BRMAC Meeting 32, May 10, 2002

Draft Questions for Committee Discussion


  1. If vector sequences are detected in the motile sperm fraction of clinical trial subjects, the FDAs current approach is to suspend accrual to the study pending additional data regarding the persistence of the vector.  Enrollment has been allowed to proceed when there are data to show that the vector does not persist (three consecutive samples test negative).


    1. Does the committee agree that a clinical hold is warranted when motile sperm tests positive for vector sequence, or should enrollment be allowed to continue with appropriate modification made to consent documents?
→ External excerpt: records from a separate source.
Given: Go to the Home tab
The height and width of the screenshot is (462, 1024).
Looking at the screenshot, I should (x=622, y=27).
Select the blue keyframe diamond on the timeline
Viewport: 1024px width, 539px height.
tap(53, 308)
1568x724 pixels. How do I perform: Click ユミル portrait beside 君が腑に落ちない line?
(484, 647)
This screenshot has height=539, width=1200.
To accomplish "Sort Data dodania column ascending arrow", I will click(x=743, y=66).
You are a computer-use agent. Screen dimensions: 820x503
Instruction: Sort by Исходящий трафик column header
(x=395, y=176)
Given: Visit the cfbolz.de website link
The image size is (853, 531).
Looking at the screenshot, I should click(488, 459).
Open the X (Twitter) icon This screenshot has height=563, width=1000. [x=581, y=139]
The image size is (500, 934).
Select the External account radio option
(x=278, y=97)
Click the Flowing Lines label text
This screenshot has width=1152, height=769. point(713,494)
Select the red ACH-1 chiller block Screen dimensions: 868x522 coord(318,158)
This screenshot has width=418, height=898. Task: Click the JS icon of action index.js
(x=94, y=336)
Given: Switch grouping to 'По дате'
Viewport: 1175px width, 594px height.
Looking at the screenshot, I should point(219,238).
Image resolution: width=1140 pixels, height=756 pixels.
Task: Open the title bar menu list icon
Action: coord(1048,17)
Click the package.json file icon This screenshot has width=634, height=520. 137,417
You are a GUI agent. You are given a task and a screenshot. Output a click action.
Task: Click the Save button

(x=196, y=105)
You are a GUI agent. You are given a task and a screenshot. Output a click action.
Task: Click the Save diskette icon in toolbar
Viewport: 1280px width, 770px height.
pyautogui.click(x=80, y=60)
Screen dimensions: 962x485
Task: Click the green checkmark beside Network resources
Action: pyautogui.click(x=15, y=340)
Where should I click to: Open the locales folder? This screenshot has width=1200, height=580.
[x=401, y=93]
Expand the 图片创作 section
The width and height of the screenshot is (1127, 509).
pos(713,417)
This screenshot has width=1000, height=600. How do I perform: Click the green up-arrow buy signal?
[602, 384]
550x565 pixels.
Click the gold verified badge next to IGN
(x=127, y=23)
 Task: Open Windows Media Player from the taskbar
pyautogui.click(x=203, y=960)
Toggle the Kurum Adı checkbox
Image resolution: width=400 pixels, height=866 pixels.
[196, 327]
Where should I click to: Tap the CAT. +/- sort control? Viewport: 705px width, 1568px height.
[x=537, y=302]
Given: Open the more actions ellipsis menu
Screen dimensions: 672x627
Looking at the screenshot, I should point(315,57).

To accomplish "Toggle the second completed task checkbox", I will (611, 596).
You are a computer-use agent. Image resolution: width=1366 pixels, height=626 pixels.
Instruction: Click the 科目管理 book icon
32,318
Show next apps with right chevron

    1. Please discuss the implications of detecting vector sequences due to the presence of contaminating transduced PBMC or vector (either free or on the surface of a sperm) in the motile sperm fraction.


  1. There are technical limitations in the ability to monitor women and certain men for evidence of germline alterations.  One approach to monitoring subjects for germline alteration would be to restrict early clinical development of certain gene transfer products to subjects who have been shown to be capable of repetitively supplying adequate semen samples for analysis in order to collect data regarding distribution of the vector to germline tissues and the persistence of vector.  Depending on the amount of data required, much of the early clinical experience with the vector might be limited to this restricted population.  A development program requiring extensive characterization of distribution to germline cells and germline alterations might substantially delay acquisition of adequate safety and efficacy data in other populations (e.g., women).


Please discuss those situations in which clinical development of a gene transfer agent might proceed in the absence of the ability to monitor semen for evidence of germline alterations or the presence of vector gene sequences.


  1. Given a situation where vector sequences are persistently, not transiently, detected in the motile sperm fraction of clinical trial subjects please discuss what regulatory actions would be appropriate for the FDA to take.  Should these trials proceed with appropriate modifications made to consent documents? Should further studies be limited to subject populations that are unable to reproduce?